[Start of section]
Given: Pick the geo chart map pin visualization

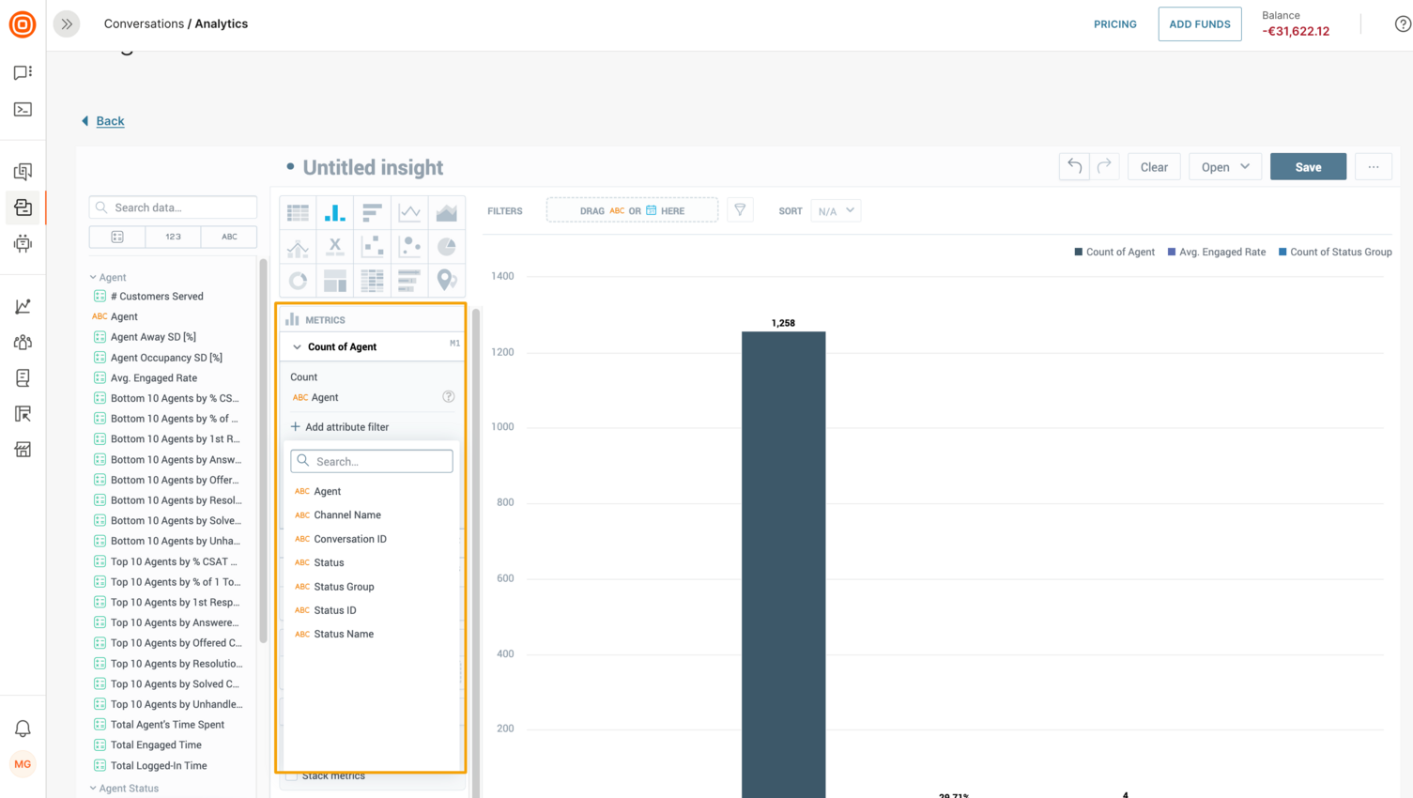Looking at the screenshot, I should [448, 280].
[End of section]
[Start of section]
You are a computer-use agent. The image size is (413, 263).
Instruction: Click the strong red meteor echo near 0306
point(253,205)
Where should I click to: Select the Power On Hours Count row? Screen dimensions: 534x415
[End of section]
[Start of section]
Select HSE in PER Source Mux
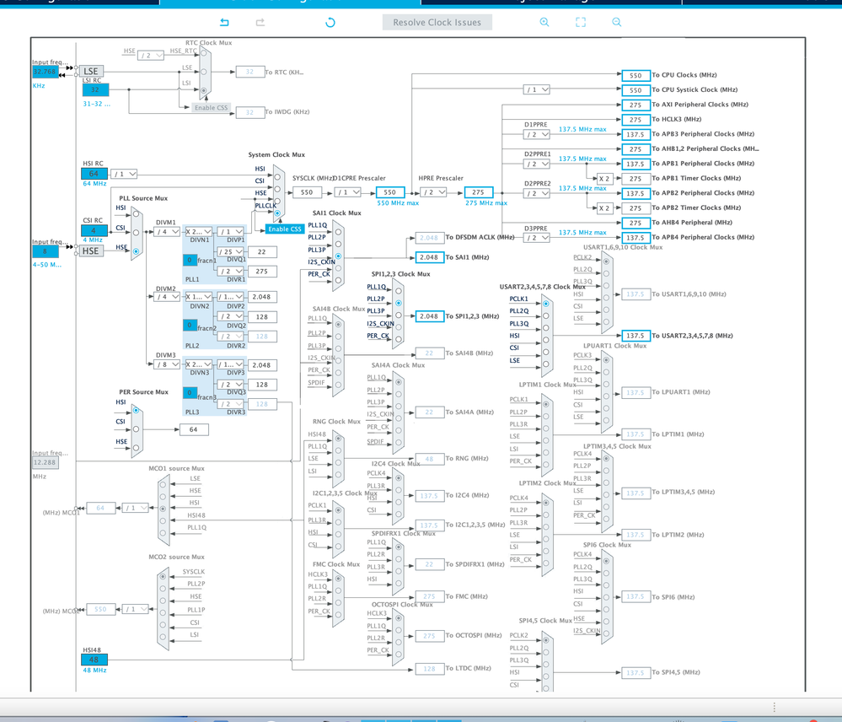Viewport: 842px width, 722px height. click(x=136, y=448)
[End of section]
* ASSIGNMENT *
Write down exactly the span of lines above from the one containing "You are a computer-use" to the one containing "Where should I", both ends included.

* COMPLETED TASK *
You are a computer-use agent. The image size is (413, 263).
Instruction: Click the strong red meteor echo near 0306
point(253,205)
Where should I click to: Select the Power On Hours Count row? Screen dimensions: 534x415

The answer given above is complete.